In 2 Kings 18:27 and 31-32, at a time of chaos on the periphery encroaching on the covenant community, urine is set opposite abundance and life. As non-life and waste, urine also shares in the textual or literary periphery of Leviticus 15.

Woman and Priestly Concern

Thus, Whitekettle’s conclusion seems most able to account for all the phenomena in the passage: the male organ is not wholly given over/devoted to the reproductive setting, the “fullness of life” setting, of the center of Lev. 15 and of Gen. 2. It is anatomically and functionally ambiguous, confusing features of both the production of life and the production of waste, features of the center and of the periphery. Only with the emission of seed does the functional ambiguity become actual: it isn’t actually doing anything in this setting until it does one of these two things. Thus, a scene of sexual intercourse, with the emission of semen, defiles not because of the center (the woman herself now is clearly the center, not only her relationship to something removed from her) but because, with the emission of semen, “that” (the organ) which “structurally” unites husband and wife as one flesh crosses functional boundaries. And with that, an ambiguous element of the periphery intrudes upon the event, requiring an accompanying cleansing, just as even the High Priest required cleansing to inhabit sancta.

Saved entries
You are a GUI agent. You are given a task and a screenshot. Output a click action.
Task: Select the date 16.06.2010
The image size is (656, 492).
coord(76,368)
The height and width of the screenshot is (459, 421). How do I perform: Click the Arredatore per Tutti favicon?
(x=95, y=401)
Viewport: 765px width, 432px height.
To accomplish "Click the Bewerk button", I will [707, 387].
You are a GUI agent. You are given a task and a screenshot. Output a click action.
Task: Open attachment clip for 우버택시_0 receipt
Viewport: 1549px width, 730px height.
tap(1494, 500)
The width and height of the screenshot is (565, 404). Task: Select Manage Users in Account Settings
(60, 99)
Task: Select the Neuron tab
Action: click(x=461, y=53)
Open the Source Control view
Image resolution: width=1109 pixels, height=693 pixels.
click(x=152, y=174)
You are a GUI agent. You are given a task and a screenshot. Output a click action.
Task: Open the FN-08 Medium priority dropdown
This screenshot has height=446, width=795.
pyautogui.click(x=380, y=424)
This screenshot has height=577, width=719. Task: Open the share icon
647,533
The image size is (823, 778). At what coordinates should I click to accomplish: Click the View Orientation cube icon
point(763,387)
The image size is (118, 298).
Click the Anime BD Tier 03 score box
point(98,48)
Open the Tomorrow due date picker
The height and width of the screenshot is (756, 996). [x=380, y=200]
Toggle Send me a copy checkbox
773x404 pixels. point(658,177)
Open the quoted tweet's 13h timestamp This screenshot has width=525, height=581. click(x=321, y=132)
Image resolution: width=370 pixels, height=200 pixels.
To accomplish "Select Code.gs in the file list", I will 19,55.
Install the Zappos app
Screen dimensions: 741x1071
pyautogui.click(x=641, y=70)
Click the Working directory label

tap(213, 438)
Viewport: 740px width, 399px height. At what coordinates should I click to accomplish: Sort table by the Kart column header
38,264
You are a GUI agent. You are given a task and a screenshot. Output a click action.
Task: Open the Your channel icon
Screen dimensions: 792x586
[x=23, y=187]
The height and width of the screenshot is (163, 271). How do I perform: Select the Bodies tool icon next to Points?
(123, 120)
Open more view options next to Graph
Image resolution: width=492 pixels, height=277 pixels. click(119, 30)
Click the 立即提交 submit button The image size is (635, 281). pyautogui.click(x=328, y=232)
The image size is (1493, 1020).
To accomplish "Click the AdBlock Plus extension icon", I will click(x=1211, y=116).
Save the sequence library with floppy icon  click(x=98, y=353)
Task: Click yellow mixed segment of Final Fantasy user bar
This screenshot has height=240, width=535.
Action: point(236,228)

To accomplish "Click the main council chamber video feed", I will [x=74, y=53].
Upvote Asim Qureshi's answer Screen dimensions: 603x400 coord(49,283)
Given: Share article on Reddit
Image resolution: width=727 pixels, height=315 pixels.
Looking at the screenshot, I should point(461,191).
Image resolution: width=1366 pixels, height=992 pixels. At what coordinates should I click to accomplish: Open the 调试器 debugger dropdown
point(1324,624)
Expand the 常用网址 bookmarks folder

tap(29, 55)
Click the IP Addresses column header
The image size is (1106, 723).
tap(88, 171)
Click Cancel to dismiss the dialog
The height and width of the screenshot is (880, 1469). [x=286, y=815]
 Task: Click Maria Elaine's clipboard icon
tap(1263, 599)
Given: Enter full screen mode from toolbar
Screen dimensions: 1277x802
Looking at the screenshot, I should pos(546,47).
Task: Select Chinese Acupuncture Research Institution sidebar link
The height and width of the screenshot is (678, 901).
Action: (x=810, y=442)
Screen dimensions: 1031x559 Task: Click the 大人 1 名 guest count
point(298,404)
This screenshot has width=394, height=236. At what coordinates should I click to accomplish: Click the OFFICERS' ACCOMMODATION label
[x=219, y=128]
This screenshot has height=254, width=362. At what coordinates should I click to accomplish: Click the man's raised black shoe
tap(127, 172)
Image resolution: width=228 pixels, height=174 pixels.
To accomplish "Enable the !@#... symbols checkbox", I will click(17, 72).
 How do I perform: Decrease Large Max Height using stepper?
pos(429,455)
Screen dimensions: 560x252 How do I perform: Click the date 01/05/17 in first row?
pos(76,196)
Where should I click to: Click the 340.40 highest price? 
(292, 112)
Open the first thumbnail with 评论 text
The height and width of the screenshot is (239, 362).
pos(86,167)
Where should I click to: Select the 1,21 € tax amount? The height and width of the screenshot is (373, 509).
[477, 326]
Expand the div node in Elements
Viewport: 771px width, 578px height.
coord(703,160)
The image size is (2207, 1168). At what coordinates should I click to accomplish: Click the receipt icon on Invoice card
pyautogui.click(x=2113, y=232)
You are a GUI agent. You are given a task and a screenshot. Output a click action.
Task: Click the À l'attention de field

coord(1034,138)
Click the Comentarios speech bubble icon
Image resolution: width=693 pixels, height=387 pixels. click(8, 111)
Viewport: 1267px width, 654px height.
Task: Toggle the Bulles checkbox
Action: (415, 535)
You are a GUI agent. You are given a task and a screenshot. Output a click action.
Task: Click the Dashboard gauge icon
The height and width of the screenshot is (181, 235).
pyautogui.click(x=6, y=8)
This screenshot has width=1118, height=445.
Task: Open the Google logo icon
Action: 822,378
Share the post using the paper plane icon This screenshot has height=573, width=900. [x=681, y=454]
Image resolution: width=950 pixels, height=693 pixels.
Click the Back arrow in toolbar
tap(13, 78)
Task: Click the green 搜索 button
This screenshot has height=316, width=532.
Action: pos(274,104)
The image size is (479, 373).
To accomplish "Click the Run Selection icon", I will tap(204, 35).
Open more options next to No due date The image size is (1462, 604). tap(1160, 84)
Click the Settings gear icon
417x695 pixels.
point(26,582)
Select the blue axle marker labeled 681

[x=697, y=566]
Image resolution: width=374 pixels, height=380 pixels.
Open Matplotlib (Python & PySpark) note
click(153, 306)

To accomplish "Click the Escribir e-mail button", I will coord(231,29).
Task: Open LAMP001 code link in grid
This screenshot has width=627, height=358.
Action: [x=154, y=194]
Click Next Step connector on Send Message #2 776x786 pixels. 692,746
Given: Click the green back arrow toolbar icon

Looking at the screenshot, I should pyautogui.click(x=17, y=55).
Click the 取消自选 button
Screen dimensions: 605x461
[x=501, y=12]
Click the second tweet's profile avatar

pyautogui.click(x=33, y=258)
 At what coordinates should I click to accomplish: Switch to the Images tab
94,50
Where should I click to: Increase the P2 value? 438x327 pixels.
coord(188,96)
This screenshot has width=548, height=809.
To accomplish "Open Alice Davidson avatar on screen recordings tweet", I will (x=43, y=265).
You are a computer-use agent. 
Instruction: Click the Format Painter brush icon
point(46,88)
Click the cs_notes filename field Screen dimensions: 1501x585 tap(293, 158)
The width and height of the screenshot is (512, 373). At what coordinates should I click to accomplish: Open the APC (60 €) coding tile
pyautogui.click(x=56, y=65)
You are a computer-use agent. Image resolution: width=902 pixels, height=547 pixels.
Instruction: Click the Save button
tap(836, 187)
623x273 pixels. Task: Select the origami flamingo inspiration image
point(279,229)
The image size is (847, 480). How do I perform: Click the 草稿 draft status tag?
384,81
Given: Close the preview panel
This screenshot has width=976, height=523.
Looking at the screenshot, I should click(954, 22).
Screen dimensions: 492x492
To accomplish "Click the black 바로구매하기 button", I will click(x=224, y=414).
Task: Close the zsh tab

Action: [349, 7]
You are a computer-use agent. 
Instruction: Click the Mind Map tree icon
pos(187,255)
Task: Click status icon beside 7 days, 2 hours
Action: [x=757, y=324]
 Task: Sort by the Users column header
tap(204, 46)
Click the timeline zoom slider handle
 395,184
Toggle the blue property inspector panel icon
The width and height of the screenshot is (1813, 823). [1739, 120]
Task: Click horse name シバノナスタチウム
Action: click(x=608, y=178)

§ Work to do:
A - In the passage on Leviticus 15, what is urine set opposite in 2 Kings 18:27 and 31-32?
B - Rewrite the stretch of the saved entries from their start through the line containing "Action: click(x=461, y=53)", with "screenshot" changed to "screen image" and nothing else altered.

§ Solutions to the problems:
A - Abundance and life.

B -
You are a GUI agent. You are given a task and a screen image. Output a click action.
Task: Select the date 16.06.2010
The image size is (656, 492).
coord(76,368)
The height and width of the screen image is (459, 421). How do I perform: Click the Arredatore per Tutti favicon?
(x=95, y=401)
Viewport: 765px width, 432px height.
To accomplish "Click the Bewerk button", I will [707, 387].
You are a GUI agent. You are given a task and a screen image. Output a click action.
Task: Open attachment clip for 우버택시_0 receipt
Viewport: 1549px width, 730px height.
tap(1494, 500)
The width and height of the screen image is (565, 404). Task: Select Manage Users in Account Settings
(60, 99)
Task: Select the Neuron tab
Action: click(x=461, y=53)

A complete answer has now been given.